Oltre a piazza Tirana, passata la rotonda del capolinea, si arriva a una specie di spianata. Ci sono baracche, tende per nomadi, hippies. Qualche siriano di passaggio. E uno che non prende sonno da mesi. Svaccato, si appoggia a un camper. Più avanti, uno sciame di vespe innervosite dal temporale in arrivo si alza per volare. Io sento che arriverà lontano. Come se avesse bisogno di due cieli. E che l’ape, anche se infiacchita dal freddo, è la perfezione della vespa, il suo apice evolutivo. Si orienta con le stelle che non vede. E che forse, nemmeno esistono. O si sono perdute. O si perderanno. L’aria è ferma, c’è afa anche se è febbraio. Il cielo sembra qualcosa di paterno e, come ogni padre, incomprensibile.

 

ADDENDA

E ancora qui, anni fa, in un prato, una specie di festa popolare o solo un assembramento spontaneo, o un raduno per una partenza qualche giorno dopo la Liberazione, nel ’45. O un comizio. Bandiere. Megafoni inchiodati agli alberi, forse un temporale in arrivo. Sfollati tornati a casa. Si parlava anche di una bomba inesplosa, nella spianata. Fatta brillare dopo, verso il ’70. In un tempo diverso. E di due, tre repubblichini sbandati e beccati in una cantina. Portati di peso lì e sputtanati, o picchiati per ore intere. Uno alto, tirato. Che sembrava non aver dormito per giorni. Decenni dopo, quasi mi hanno scambiato per lui. Ma di questo, più avanti.

 

III
(RAPPRESENTAZIONE URBANA, CON IL GIOVANE LUCIANO ERBA)

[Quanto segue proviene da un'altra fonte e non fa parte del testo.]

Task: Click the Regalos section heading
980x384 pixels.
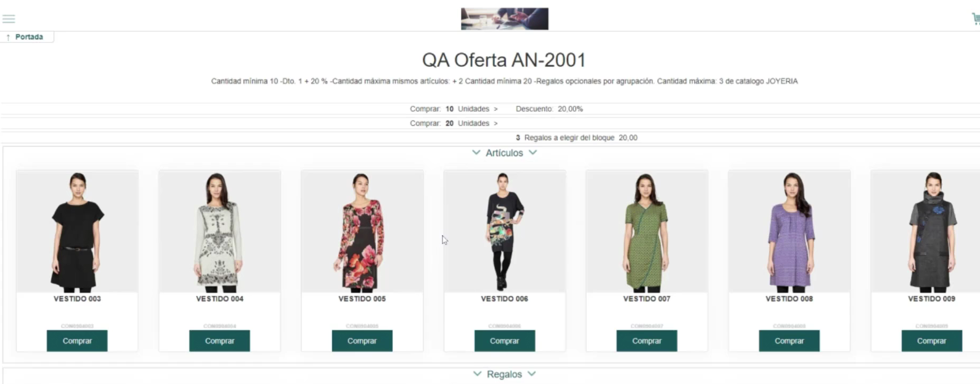Action: click(504, 374)
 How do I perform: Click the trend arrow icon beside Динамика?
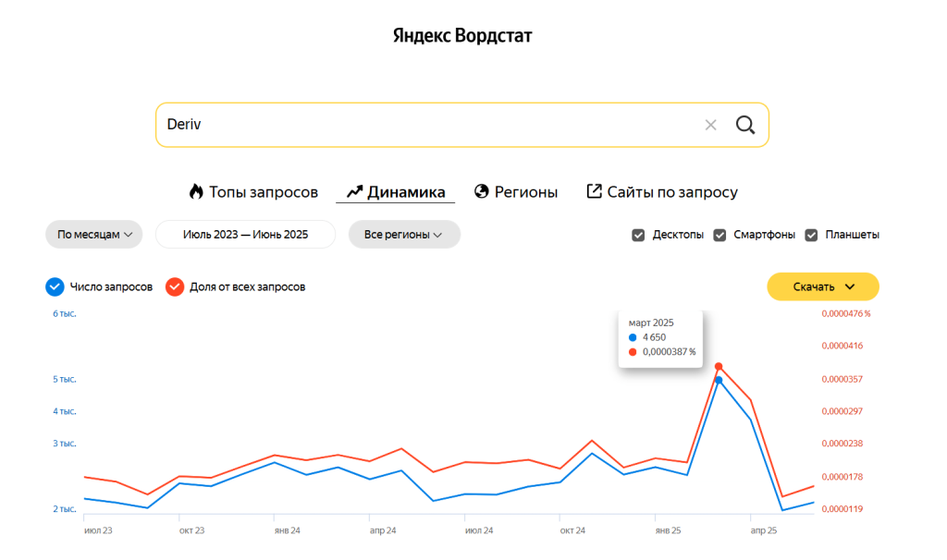pos(354,192)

Forse, la vita con tutti i suoi strani materiali,
voluti e non voluti,
sono stati una specie di passo indietro.
E non so da dove.
E anch’io sono uno-due passi indietro
da chi, una sera, stava sul corso.
E vedeva i tram allo stop cambiare binario.
Mancavano, e mancano, non so più quante fermate
per arrivare a quelli
che il giovane Erba ha chiamato – i quartieri
senza ricordo. E molti anni.

E non so quanti, di anni, ne mancavano
prima che il giovane Erba
ritornasse fra noi.

E altri ancora, prima che non tornasse più.
In una città diversa e mai più vista.
Ma ancora in questa, di vita.

(1972-2021-2024)

 

(UNA NUOVA LETTERA)

Sai, rifletto spesso su quella che Giovanni Raboni ha chiamato: – comunione dei vivi con i morti. Ma anche in Bertolucci c’è qualcosa di simile. Ho sempre fatto fatica a capirla fino in fondo. Non trovo immagini, forse non ce ne sono, almeno per ora. E non arrivo lontano. Posso solo pensare a me stesso, a quando retrocedo con la memoria. Che in certi momenti, chiede aiuto. E inventa. E a volte, sente profondamente come la mia vita è cominciata prima del 1951, o in un tempo ormai troppo difficile da capire: tutto era incerto. E a quel punto, azzarda date, passaggi, luoghi. Anche persone. E da lì, non la schioda nessuno. E queste righe, e quelle venute prima non sono arrivate a caso. Continuo: forse, non è più memoria ma qualcosa d’altro. Forse, è perfino una forma di beatitudine o una sua variante minore, o una qualche strana surroga, questo non sapere se c’ero, se non c’ero. E mi chiedo se è solo il caso. O se c’è anche del divino e sgangherato umorismo, qui e non solo qui. Sappimi dire, oggi o un altro giorno, se sbaglio. Come è possibile. Magari, me lo hai già detto e non ricordo. Mario.

P.s.: Come puoi capire, in questo momento ignoro a chi mi rivolgo. Forse a nessuno. Decidi tu, chi essere, chi non essere. Se rispondere, non rispondere mai. Aspetto.